For a large number of collected high-dimensional data, the proposed method can effectively reduce information overload and improve data transmission and processing, so the importance of this study is more prominent. In view of the shortcomings of the two basic methods of LDA, the paper proposes a similar distribution discriminant analysis method (SDDA) and presents the solutions of the optimal discriminant vectors. The optimal discriminant vectors are mutually orthogonal and nearly statistically uncorrelated. The proposed SDDA method in this manuscript mainly aims at two basic methods of LDA. One is FSLDA whose projection vectors are orthogonal, and the other is CLDA which is statistically uncorrelated after dimensionality reduction. The performance of the two algorithms is different under different data. The FSLDA with orthogonal characteristics has stronger generalization ability, but with the increase of training sample size, the performance of statistically unrelated CLDA is improved.
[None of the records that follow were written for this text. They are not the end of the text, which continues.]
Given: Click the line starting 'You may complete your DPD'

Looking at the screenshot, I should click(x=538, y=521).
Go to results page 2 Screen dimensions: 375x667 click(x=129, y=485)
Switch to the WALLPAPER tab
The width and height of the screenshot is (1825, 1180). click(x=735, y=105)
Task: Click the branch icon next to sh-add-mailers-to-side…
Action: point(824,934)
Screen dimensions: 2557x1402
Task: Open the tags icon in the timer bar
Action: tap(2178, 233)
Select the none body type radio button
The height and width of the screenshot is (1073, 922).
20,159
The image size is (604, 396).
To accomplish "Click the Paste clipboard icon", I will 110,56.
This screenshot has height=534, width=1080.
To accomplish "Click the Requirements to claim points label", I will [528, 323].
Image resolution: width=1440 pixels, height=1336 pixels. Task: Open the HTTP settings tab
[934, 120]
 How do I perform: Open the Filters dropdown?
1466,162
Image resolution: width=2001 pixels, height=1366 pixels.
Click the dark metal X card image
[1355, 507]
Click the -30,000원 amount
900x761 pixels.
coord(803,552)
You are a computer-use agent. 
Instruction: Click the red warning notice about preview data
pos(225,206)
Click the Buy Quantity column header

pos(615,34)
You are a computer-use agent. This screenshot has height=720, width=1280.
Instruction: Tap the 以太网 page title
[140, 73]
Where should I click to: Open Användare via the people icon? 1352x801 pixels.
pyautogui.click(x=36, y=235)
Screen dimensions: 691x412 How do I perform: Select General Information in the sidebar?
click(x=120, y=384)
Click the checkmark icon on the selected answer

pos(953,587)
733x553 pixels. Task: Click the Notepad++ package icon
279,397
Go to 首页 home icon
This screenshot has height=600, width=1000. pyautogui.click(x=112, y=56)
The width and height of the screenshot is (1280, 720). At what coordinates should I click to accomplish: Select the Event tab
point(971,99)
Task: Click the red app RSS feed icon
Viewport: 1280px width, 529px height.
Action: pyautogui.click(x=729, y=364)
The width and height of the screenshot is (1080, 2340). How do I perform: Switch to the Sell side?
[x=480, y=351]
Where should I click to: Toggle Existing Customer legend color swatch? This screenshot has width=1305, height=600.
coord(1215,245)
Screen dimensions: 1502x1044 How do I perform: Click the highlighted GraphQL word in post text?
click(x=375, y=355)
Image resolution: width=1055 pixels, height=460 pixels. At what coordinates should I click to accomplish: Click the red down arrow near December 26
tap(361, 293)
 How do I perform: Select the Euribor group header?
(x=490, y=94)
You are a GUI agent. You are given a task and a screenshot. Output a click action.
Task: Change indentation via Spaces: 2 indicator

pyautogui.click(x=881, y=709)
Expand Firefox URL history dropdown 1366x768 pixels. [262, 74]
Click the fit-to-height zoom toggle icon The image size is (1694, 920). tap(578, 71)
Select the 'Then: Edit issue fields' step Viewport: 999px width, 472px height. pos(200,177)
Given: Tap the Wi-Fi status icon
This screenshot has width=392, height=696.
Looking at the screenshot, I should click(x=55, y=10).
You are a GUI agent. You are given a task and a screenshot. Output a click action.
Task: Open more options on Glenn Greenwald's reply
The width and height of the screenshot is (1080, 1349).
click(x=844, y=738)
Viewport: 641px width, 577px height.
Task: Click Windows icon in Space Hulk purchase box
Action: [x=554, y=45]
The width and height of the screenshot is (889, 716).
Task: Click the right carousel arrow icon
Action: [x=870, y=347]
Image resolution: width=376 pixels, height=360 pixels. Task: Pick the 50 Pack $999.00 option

Taking both the two characteristics into consideration, SDDA performs well regardless of sample size. SDDA actually takes advantage of both PCA and LDA methods to maintain optimal performance and better adaptability in each experiment. A large number of experiments on the Yale face database, FERET face database, and UCI handwritten digits multiple features database confirm that SDDA is a more effective and adaptable dimensionality reduction method, which can extract better identification feature than CLDA, FSLDA, and PCA. Many theories and applications based on LDA can also be extended on the basis of the method proposed in this paper.

Data Availability

The data used to support the findings of this study are available from the corresponding author upon request.

Conflicts of Interest

The authors declare that they have no conflicts of interest.

Acknowledgments

This research was funded by the National Natural Science Foundation of China (grant no. 61503329) and Prospective Joint Research Project of Jiangsu Province (grant no. BY201506-01).